Questione di impegno
C’è stato un momento nella storia del nostro paese, dopo il ’68 (il che è buffo se pensiamo che il motto di quella stagione è stato “Immaginazione al potere”) in cui tutti sono diventati serissimi, solo impegno, basta frivolezze. Quindi niente più romanzi: solo saggistica e al più testi sperimentali, film impegnati e di satira sociale e per finire musica impegnata: De André parla degli ultimi e degli emarginati e nel ’73 pubblica un concept molto politico dal titolo Storia di un impiegato, criticato e ritenuto ideologicamente confuso da tanti ma comunque dichiaratamente politico; Guccini scrive canzoni come La locomotiva, L’Avvelenata e Eskimo; poi c’è ovviamente Gaber che più politico di così non si può e il povero De Gregori invece fu contestato perché non era abbastanza politicizzato.

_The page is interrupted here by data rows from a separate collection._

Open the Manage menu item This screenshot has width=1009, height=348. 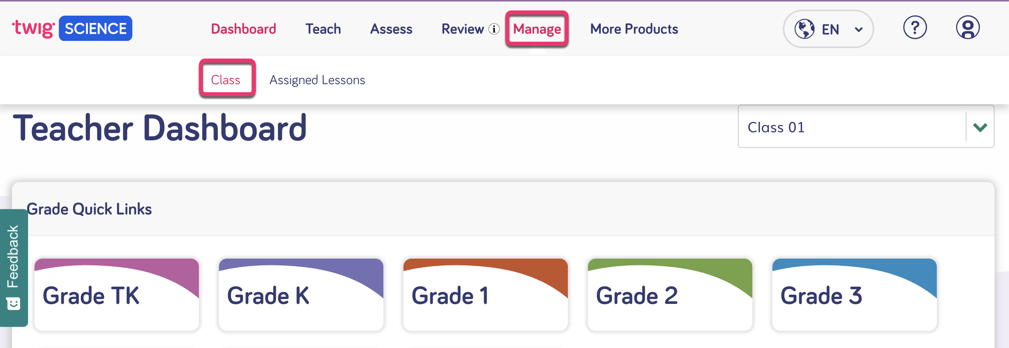pos(537,29)
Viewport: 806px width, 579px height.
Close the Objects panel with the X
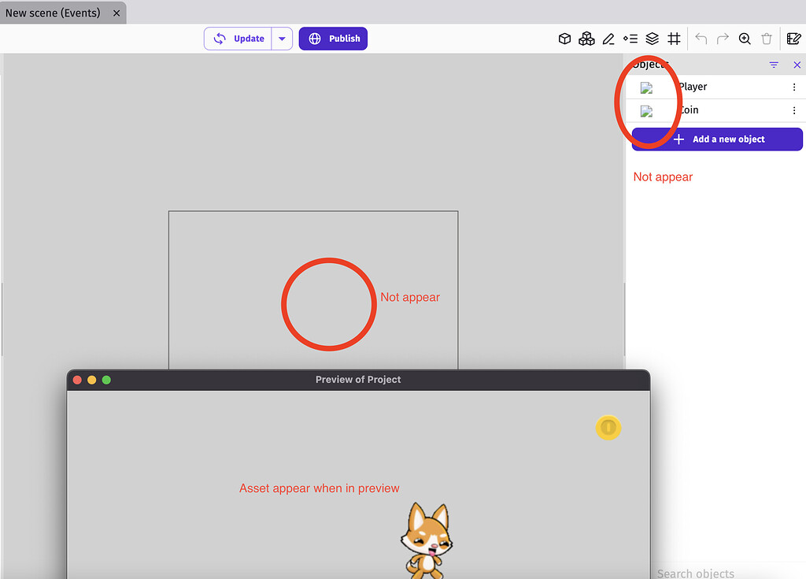tap(797, 65)
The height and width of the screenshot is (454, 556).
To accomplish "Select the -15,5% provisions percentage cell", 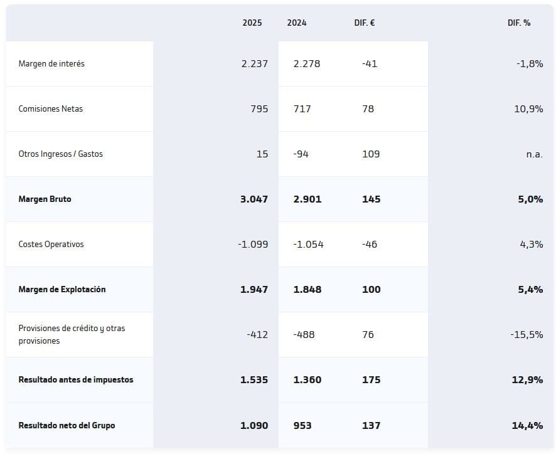I will pyautogui.click(x=527, y=334).
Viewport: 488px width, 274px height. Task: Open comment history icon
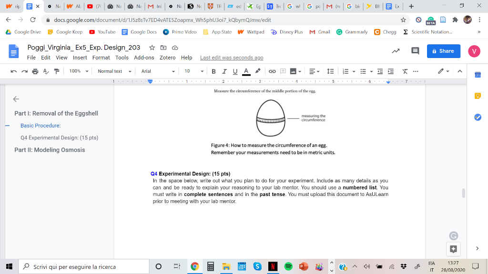(x=415, y=51)
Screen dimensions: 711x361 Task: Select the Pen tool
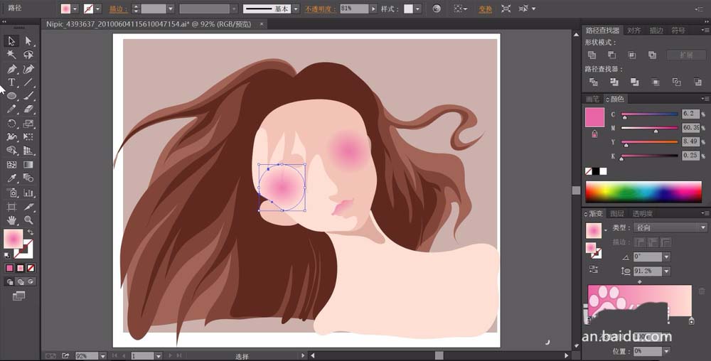pyautogui.click(x=11, y=69)
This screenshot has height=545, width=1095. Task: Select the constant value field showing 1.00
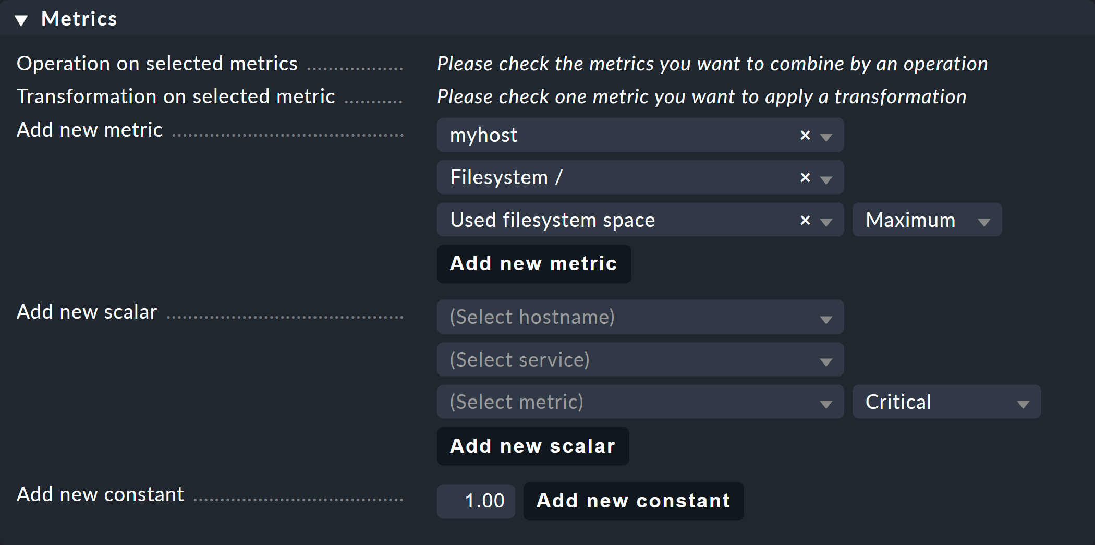tap(475, 501)
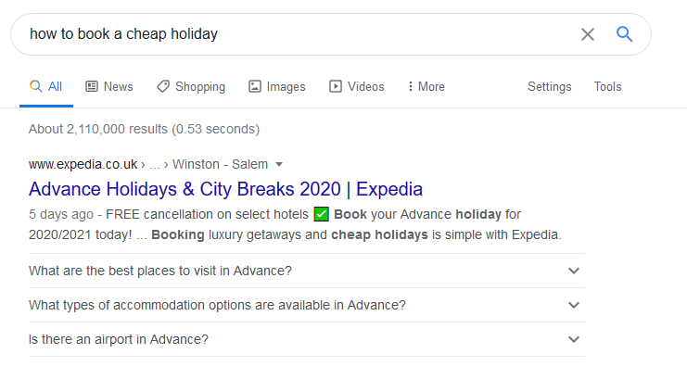Clear the search box with X icon
Image resolution: width=687 pixels, height=379 pixels.
point(588,34)
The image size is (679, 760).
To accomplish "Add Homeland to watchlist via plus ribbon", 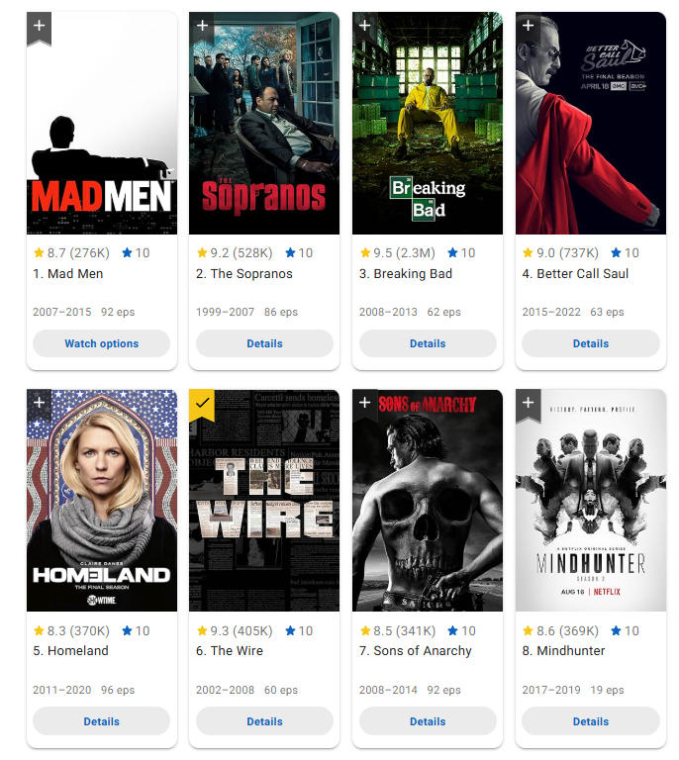I will click(x=40, y=405).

Insomma non c’era spazio per altro, o meglio un po’ di spazio per l’amore c’era ma era un amore di un certo tipo, colto, pieno di citazioni e preziosismi e ovviamente sono di quegli anni le canzoni d’amore più belle della storia della musica italiana: Valzer per un amore, La canzone dell’amore perduto, Amore che vieni amore che vai di De André, ma anche brani come Vedi cara (di un presuntuosissimo Guccini troppo superiore ad una poveraccia cui riesce difficile capire perché non ha capito già) o Anna e Marco di Dalla, insomma non c’è posto per la terna sole-cuore-amore (spiace per Valeria Rossi che nel 2001 ha cacciato una hit e ora lavora in posta).
Non si potevano certo portare queste raffinate ballate al Festival, ricettacolo di canzoni d’amore stucchevoli e banali: Bobby Solo, Iva Zanicchi e gli Homo Sapiens che cantavano “Che sei bella da morire ragazzina tu” e poi Toto Cutugno, Al Bano e Romina e tutti quei cantanti che però, piaccia o meno, hanno comunque fatto la storia della nostra musica. Quindi nacque questa separazione molto netta: il basso, le “canzonette” come direbbe Bennato o le “cantarèle” come direbbe mia madre, e l’engagée, la poesia che diventa musica e la musica che diventa impegno. E non c’era nessun punto di incontro. Poi gli anni sono passati, molti di questi cantautori sono morti, altri sono invecchiati e non cantano più. Sono arrivate nuove generazioni di cantautori, che cantano sempre di più l’amore e sempre meno la politica, il ruolo di denuncia sociale l’ha preso per un certo periodo il rap, oggi non so più chi ce l’abbia. Pippo Sowlo forse? Chi lo sa.

Pop è bello
In ogni caso la separazione è ancora presente e anche se ho seri dubbi che gli haters del Festival siano cultori di De André o Guccini, lo snobismo e la superiorità sono rimasti e sono lo snobismo e la superiorità di chi non riconosce la cultura pop, perché amare la cultura pop ci fa sentire ordinari, banali, pecoroni, perché anche se il ventunesimo secolo è il secolo dei populismi la verità è che nessuno vuole sentirsi ordinario, Nietzsche ha creato mostri, nonostante nessuno l’abbia letto veramente.
Ma cosa c’è di più bello della cultura pop? Un crogiolo di canzoni, tormentoni, film e fiction, settimanali, programmi televisivi tutti con una pretesa unica, anzi meglio una dichiarata non-pretesa e cioè: non voglio insegnarti assolutamente niente. La cultura pop è quanto di più livellante (spesso in senso positivo) e democratico possa esistere e allora viva i film dei Vanzina, viva il parlare con citazioni dai film di Aldo Giovanni e Giacomo e di Verdone, viva guardare tutti gli stessi programmi, viva Laura Pausini, viva l’omologazione (“Pasolini perdonami” come diceva Caparezza) e viva Sanremo.